Quand Laurent Gaudé dit l’indicible

Quel défi ! Revenir à la tragique soirée du 13 novembre 2015, revivre chaque instant en multipliant les points de vue. Certains profitent de cette douce soirée de novembre pour s’asseoir à une terrasse, d’autres vont à un concert, et le « dieu Hasard » rôde : pour lui, ce sera la mort ; pour elle, ce sera la vie. Laurent Gaudé fait du hasard le maître de cette reconstitution documentée, il fictionnalise polyphoniquement l’une des pires manifestations de la barbarie.

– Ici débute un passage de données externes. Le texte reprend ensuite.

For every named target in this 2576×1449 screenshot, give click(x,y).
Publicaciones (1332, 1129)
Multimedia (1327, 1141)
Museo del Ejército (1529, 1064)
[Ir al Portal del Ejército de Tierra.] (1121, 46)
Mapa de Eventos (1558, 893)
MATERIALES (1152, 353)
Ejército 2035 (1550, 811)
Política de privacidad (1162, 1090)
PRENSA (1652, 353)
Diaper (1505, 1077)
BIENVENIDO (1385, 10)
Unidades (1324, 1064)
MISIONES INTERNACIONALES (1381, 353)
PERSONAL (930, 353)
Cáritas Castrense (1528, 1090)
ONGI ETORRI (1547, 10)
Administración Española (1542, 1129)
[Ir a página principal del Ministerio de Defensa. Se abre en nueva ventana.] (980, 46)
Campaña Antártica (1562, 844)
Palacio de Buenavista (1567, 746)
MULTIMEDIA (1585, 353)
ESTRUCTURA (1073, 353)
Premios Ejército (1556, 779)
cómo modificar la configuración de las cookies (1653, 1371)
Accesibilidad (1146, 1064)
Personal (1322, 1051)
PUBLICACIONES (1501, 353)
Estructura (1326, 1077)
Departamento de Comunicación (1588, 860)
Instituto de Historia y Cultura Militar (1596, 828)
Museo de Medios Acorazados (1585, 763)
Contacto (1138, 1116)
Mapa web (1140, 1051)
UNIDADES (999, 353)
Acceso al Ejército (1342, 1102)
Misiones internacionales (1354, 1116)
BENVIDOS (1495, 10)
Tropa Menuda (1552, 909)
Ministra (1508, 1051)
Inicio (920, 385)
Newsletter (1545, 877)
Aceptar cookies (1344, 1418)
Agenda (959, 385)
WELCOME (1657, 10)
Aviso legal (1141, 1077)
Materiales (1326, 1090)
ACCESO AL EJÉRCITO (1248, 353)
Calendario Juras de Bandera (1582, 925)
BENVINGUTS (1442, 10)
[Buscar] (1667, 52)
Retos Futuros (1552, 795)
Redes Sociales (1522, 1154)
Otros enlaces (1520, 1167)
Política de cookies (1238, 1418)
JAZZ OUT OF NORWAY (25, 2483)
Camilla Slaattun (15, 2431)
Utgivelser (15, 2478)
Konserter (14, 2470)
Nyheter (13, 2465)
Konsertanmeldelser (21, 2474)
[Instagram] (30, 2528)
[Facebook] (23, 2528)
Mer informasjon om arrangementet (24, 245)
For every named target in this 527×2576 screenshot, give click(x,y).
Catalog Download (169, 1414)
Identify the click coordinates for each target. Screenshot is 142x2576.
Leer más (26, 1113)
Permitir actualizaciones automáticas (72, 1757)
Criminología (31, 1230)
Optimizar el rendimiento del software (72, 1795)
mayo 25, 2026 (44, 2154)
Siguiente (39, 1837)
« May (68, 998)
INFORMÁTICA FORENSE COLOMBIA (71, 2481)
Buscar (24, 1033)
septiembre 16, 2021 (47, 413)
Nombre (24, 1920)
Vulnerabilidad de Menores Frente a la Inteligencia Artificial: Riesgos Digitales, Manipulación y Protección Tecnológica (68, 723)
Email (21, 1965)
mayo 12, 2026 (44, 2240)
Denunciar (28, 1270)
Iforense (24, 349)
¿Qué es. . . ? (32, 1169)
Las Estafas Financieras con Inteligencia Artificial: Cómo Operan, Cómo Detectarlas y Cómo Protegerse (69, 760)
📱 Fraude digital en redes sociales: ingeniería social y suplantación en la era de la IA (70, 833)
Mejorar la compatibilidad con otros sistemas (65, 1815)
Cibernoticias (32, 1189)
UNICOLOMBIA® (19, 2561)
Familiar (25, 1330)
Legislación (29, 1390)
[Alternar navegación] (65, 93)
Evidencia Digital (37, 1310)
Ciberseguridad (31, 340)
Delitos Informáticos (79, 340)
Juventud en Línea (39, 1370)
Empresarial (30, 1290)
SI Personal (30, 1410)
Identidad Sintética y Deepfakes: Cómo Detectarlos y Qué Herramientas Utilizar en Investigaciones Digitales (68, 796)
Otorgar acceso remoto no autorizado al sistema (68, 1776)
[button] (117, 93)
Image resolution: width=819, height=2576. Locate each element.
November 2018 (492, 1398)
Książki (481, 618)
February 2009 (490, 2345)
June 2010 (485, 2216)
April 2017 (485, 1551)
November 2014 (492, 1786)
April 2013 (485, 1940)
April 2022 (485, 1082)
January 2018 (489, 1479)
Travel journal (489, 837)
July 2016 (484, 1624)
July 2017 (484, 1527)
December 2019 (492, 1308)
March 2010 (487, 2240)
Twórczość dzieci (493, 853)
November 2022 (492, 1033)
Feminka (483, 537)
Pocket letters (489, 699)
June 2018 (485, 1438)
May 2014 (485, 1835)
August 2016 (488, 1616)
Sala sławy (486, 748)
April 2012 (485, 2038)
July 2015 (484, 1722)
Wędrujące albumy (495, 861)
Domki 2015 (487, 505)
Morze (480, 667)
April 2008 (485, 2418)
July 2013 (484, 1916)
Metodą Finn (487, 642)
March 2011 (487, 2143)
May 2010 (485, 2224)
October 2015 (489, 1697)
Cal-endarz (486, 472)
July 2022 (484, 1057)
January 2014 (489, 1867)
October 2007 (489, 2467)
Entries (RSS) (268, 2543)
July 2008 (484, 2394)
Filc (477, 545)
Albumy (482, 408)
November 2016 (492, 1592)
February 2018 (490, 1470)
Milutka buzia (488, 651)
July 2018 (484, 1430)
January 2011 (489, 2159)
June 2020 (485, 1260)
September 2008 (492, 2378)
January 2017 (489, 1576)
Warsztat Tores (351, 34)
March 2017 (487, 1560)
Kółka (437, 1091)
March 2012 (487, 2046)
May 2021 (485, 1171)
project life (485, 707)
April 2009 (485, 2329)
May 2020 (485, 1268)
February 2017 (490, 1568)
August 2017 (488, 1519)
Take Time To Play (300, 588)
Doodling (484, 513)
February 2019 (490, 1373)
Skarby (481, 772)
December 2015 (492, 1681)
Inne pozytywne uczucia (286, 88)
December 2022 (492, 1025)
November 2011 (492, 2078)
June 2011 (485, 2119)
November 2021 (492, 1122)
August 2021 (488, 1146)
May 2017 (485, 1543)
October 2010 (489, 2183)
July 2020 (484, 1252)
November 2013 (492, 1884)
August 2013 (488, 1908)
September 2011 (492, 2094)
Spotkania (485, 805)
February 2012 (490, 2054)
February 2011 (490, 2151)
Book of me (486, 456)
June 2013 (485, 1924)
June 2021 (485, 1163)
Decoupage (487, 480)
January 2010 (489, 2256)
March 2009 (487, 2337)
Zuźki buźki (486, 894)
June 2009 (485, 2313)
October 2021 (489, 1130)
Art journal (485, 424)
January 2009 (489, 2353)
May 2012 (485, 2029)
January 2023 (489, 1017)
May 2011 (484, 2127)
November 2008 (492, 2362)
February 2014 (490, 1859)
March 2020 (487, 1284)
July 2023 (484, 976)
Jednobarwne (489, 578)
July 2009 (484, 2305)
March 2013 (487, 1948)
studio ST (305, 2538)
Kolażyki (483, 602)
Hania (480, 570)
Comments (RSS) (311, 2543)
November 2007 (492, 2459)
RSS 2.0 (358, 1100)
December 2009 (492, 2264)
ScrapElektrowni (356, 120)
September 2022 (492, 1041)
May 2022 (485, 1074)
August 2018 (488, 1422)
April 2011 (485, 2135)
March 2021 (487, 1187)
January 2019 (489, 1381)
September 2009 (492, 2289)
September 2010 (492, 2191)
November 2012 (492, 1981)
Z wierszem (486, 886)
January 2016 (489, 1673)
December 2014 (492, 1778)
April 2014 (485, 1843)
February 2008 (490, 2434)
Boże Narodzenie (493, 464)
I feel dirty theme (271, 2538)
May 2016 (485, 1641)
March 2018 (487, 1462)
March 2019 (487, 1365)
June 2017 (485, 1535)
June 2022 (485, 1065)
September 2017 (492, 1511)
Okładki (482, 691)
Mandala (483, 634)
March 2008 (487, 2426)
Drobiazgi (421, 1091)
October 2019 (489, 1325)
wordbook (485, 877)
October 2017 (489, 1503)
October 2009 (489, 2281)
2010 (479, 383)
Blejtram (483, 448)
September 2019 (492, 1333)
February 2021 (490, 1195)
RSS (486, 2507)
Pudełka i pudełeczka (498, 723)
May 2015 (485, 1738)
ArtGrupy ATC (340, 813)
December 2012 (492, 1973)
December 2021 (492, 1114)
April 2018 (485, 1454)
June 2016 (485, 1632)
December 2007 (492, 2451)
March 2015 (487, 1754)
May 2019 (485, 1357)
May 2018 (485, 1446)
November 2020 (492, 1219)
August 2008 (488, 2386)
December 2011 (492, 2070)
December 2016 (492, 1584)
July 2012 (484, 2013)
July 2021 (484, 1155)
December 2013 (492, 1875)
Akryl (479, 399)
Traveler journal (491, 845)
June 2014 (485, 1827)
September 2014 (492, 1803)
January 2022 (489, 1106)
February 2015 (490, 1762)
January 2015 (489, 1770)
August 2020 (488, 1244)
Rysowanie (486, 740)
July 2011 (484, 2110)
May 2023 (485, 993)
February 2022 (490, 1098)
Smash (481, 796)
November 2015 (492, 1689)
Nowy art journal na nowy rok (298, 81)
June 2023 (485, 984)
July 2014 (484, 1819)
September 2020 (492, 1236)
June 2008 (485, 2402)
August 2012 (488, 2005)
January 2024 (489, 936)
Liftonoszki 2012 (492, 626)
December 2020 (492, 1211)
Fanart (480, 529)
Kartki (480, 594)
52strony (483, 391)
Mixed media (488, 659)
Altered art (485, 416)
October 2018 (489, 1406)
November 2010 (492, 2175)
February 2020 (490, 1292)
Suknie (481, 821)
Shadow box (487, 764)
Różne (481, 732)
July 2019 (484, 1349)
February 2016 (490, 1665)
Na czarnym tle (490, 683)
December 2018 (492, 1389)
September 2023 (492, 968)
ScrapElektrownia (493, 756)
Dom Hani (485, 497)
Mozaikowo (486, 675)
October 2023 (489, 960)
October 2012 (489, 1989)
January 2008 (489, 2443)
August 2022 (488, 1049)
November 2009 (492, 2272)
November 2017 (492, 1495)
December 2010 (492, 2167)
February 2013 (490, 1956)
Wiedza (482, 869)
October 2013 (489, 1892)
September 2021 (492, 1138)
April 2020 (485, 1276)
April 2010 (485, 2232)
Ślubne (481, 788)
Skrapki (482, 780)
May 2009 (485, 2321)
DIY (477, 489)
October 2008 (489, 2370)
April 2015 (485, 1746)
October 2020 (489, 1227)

Faut-il rappeler les faits ? Et pourquoi y revenir ? Parce que la littérature rapproche le lecteur autant de ce duo de jeunes pompiers que de cet homme cagoulé de la BAC ou de ce médecin arrivé le premier au Bataclan. L’une des séquences clés de ce texte, récemment joué sur la scène du Théâtre de la Colline, est cette accélération de l’horreur au milieu d’une salle de concert, où l’écrivain n’hésite pas à faire parler les mourants, et alors ? Quand elle bat aussi fort que le cœur du lecteur lors de cette relecture, l’écriture elle-même devient la « chaîne de la vie », jusqu’au baiser longtemps différé. Ce petit livre reste une chaîne de solidarité humaine avec les victimes et leurs survivants. Un mémorial de mots. Valérie Marin La Meslee
Terrasses ou notre long baiser si longtemps retardé, de Laurent Gaudé (Actes Sud, 144 p., 14,50 €).


Malagigi Boutot

A final year student studying sports and local and world sports news and a good supporter of all sports and Olympic activities and events.